• Assigned task:
Using the entries below, copy out all lines where "header" is found.
╭─ Available data
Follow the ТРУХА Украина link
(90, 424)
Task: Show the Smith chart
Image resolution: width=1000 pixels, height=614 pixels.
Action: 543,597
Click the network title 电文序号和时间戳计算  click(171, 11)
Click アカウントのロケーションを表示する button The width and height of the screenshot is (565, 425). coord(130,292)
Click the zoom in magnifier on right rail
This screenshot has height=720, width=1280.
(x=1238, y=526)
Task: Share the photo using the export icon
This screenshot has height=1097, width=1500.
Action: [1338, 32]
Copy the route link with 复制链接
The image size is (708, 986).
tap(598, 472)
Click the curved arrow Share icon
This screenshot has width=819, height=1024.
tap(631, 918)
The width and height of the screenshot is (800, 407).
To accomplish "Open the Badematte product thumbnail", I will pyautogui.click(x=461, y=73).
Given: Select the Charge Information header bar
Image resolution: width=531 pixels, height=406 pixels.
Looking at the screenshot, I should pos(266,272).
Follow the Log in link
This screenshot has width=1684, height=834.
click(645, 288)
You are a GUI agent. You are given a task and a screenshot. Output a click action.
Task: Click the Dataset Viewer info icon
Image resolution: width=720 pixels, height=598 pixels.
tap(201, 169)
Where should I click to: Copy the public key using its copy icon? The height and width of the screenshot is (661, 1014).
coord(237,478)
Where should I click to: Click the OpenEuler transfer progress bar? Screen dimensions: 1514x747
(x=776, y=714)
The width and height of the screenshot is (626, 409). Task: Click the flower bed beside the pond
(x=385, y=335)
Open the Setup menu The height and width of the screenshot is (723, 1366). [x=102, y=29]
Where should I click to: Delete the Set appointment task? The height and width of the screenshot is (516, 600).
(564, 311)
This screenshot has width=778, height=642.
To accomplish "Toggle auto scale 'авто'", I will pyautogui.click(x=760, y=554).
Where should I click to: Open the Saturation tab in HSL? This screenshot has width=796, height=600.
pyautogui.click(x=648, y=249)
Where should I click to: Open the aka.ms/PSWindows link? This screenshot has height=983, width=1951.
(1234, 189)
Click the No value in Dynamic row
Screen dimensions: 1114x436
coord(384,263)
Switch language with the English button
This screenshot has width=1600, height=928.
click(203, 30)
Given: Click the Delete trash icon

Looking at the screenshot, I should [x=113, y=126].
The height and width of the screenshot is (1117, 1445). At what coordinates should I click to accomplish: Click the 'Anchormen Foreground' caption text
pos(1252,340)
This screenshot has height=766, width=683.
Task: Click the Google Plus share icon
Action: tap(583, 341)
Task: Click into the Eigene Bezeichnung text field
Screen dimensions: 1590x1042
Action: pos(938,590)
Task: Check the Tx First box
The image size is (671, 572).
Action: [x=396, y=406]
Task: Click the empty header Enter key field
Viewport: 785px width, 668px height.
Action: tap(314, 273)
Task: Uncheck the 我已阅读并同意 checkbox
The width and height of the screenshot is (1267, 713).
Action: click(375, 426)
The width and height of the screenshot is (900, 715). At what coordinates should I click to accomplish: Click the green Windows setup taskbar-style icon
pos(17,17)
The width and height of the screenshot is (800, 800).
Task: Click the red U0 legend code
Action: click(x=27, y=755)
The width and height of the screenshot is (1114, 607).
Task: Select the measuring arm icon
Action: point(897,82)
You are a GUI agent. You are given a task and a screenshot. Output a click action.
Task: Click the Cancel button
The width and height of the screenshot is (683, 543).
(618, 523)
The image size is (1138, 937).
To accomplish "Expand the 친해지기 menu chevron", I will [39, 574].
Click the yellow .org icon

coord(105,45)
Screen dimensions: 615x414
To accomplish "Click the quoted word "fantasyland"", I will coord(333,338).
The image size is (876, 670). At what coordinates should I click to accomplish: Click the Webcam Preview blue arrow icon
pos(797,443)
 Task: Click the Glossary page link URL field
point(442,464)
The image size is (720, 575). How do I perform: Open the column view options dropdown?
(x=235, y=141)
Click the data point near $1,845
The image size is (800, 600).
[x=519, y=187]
╰─
• Response box:
Given: Select the Charge Information header bar
Task: Click the empty header Enter key field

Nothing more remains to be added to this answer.